• _Assignment_: The task calls for each line of the records below in which the word "pixels" appears.

Collected data
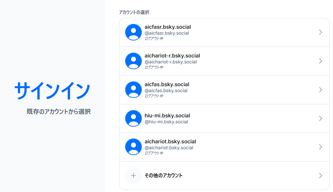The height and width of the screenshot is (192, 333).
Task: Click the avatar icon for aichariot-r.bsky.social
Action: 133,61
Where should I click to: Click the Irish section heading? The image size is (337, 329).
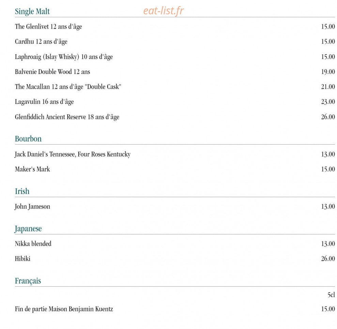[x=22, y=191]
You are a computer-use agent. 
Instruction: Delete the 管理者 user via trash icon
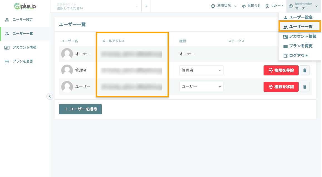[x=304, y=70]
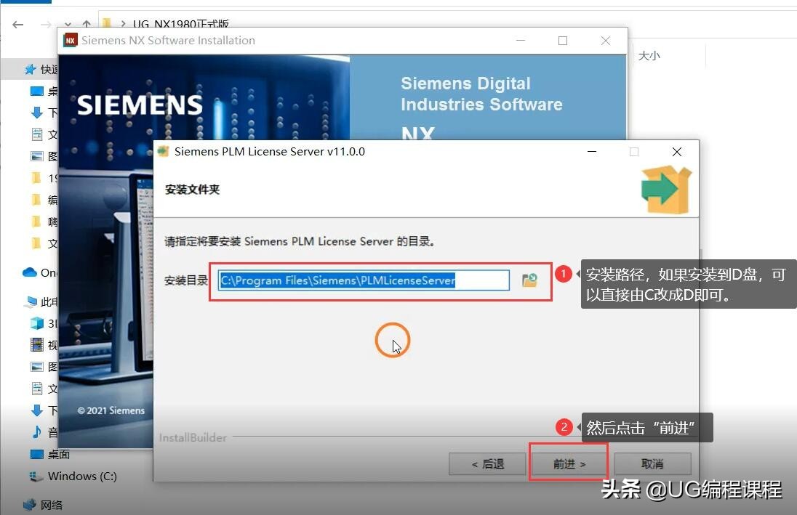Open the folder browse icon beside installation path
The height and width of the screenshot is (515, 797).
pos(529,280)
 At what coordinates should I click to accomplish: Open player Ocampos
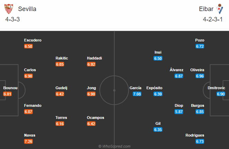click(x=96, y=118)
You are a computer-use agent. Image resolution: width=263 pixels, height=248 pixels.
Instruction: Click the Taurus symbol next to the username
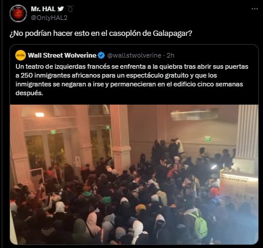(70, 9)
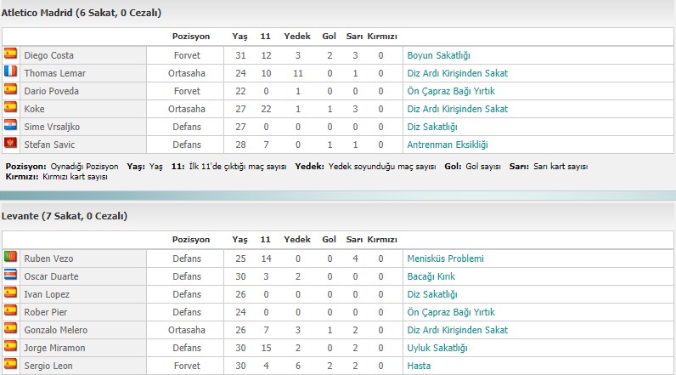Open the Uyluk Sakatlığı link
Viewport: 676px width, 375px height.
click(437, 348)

...

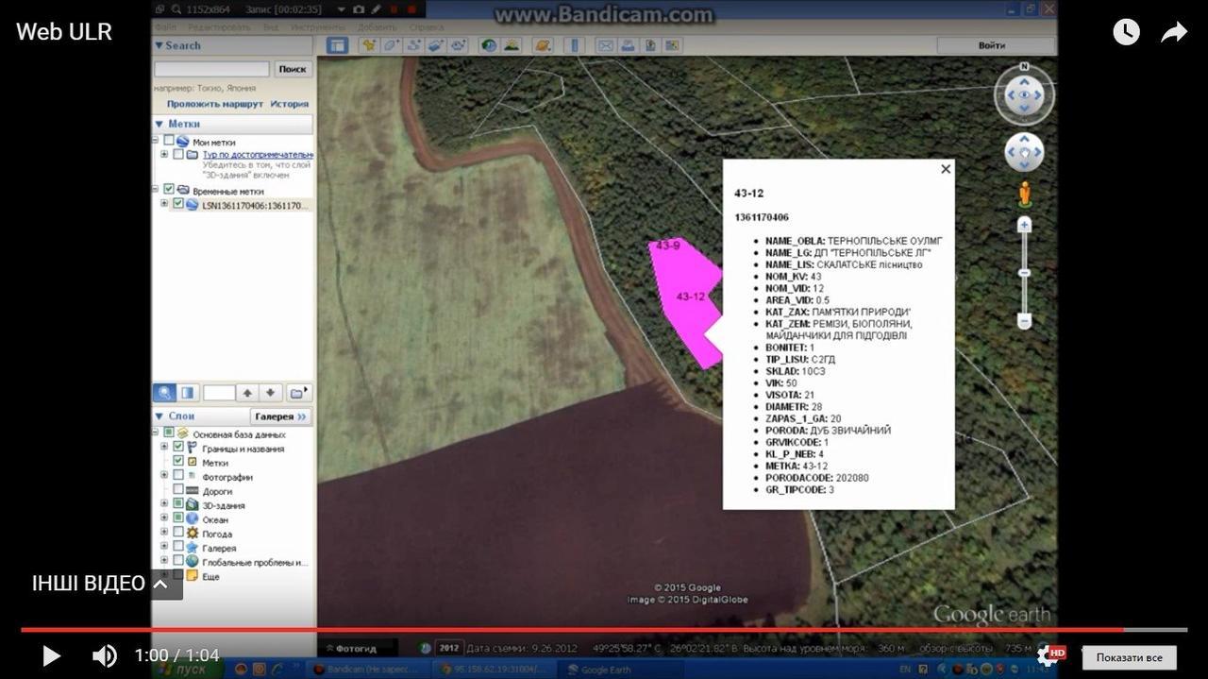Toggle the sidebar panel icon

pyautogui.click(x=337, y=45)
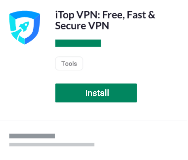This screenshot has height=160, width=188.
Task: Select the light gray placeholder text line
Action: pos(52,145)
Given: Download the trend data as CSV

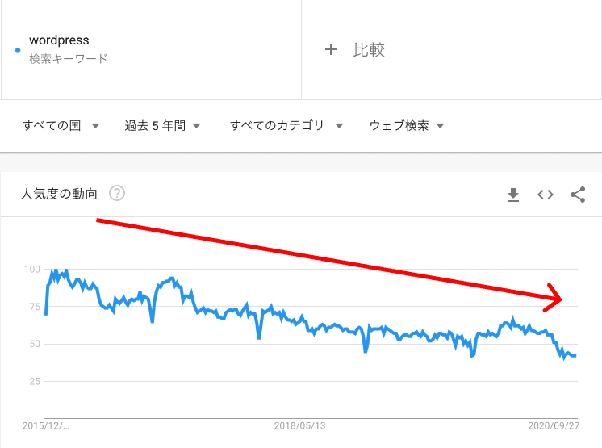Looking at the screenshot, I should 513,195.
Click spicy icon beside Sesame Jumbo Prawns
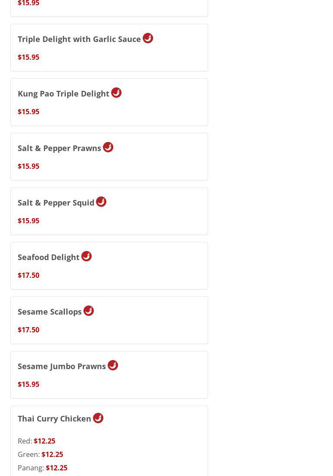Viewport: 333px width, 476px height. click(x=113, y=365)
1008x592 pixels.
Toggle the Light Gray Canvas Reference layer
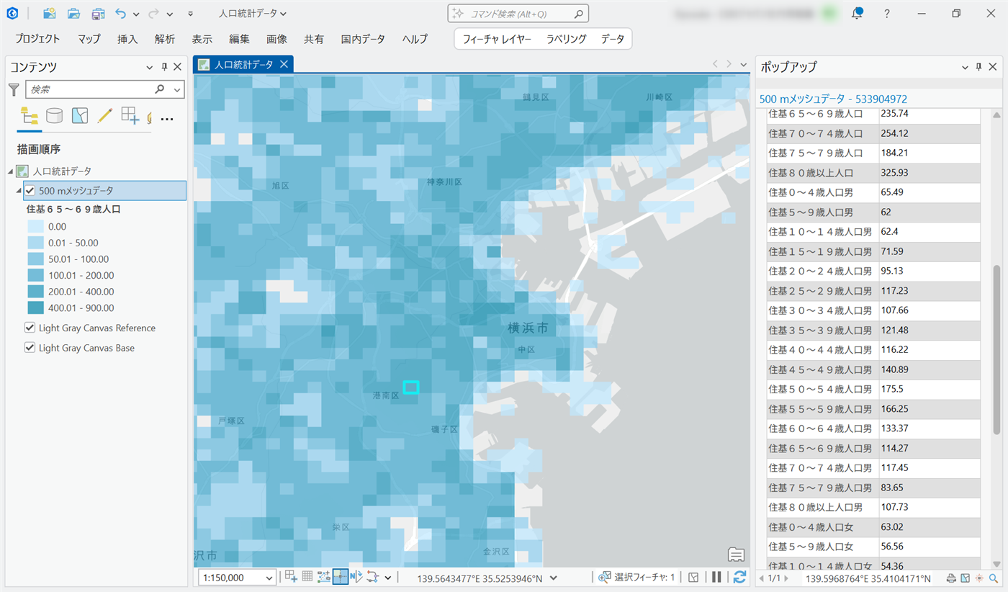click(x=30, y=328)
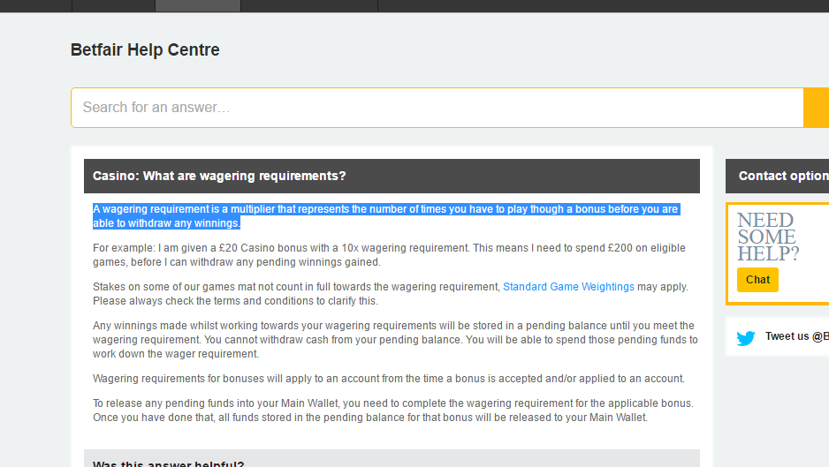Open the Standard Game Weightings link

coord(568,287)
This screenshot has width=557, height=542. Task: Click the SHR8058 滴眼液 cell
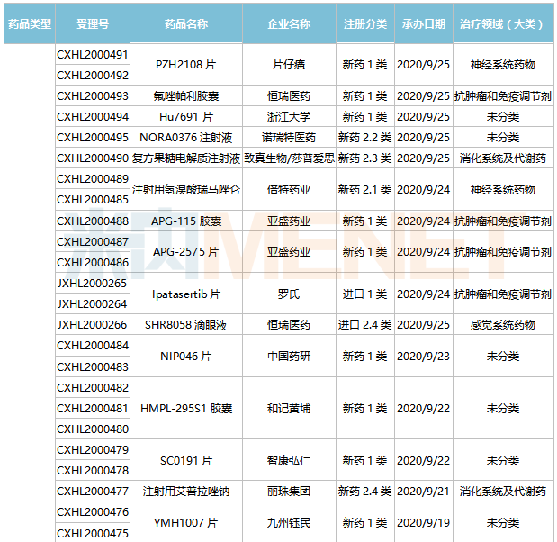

---

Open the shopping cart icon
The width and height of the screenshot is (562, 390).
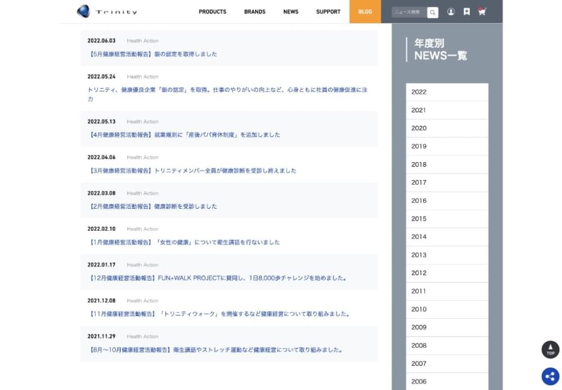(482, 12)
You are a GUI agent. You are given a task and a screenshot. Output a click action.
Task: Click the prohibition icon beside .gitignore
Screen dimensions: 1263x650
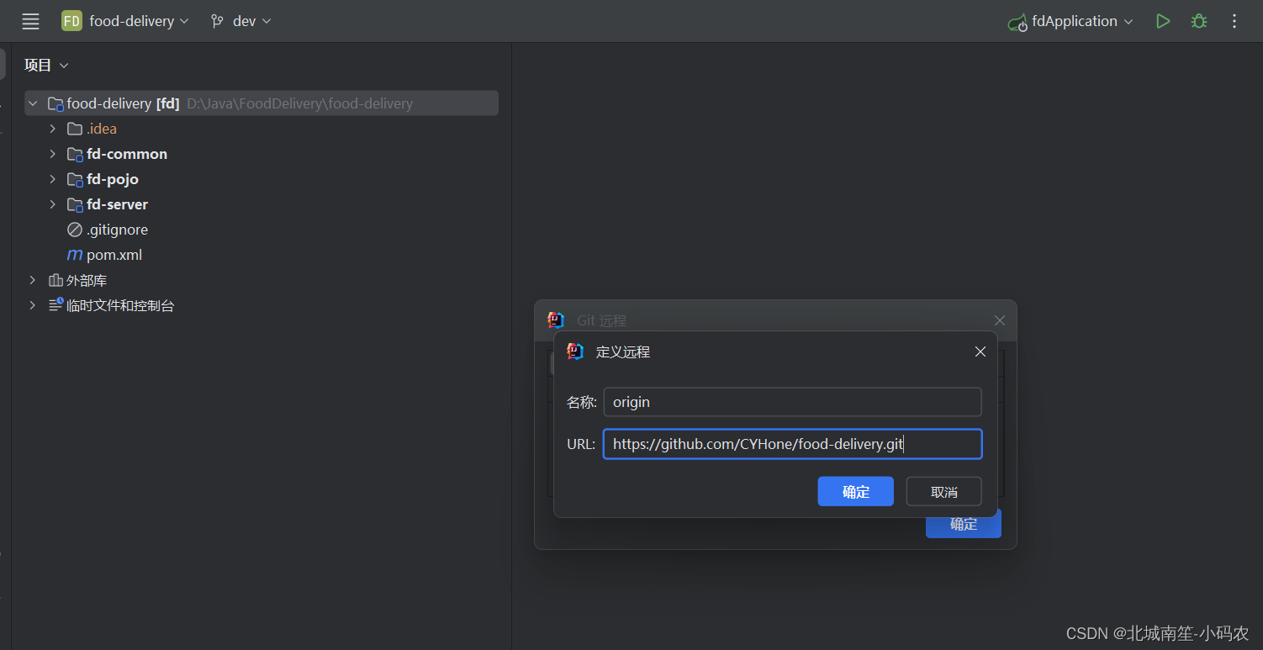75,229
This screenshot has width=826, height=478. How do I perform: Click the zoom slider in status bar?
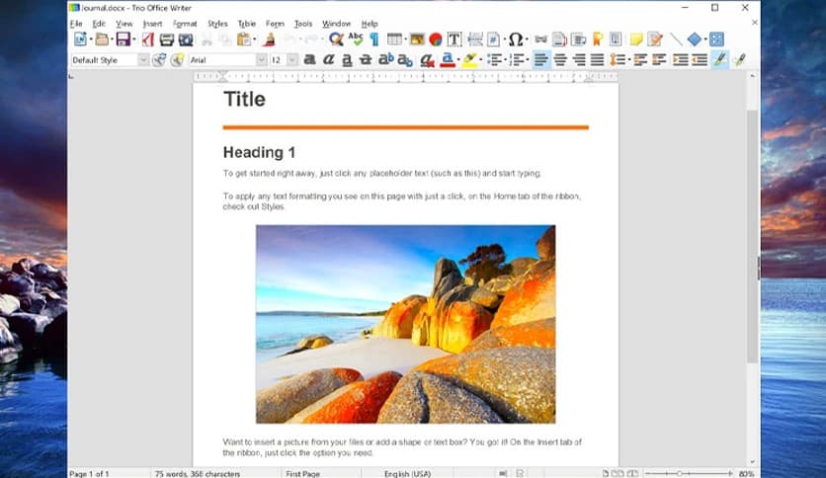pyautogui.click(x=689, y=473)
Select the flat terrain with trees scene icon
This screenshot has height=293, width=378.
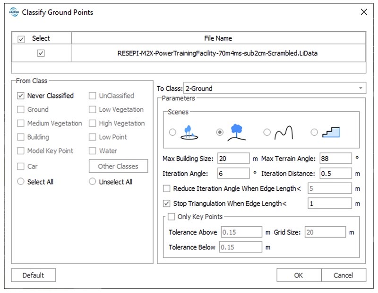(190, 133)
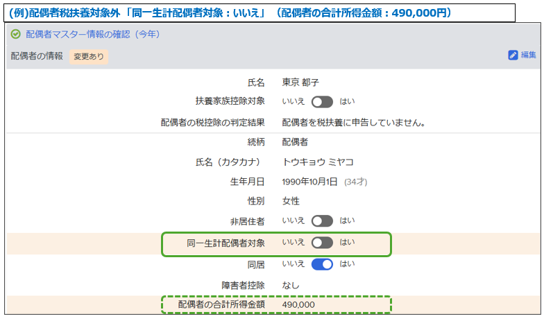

• _Exercise solution_:
You are a computer-use agent. Image resolution: width=263 pixels, height=248 pixels.
1008x592 pixels.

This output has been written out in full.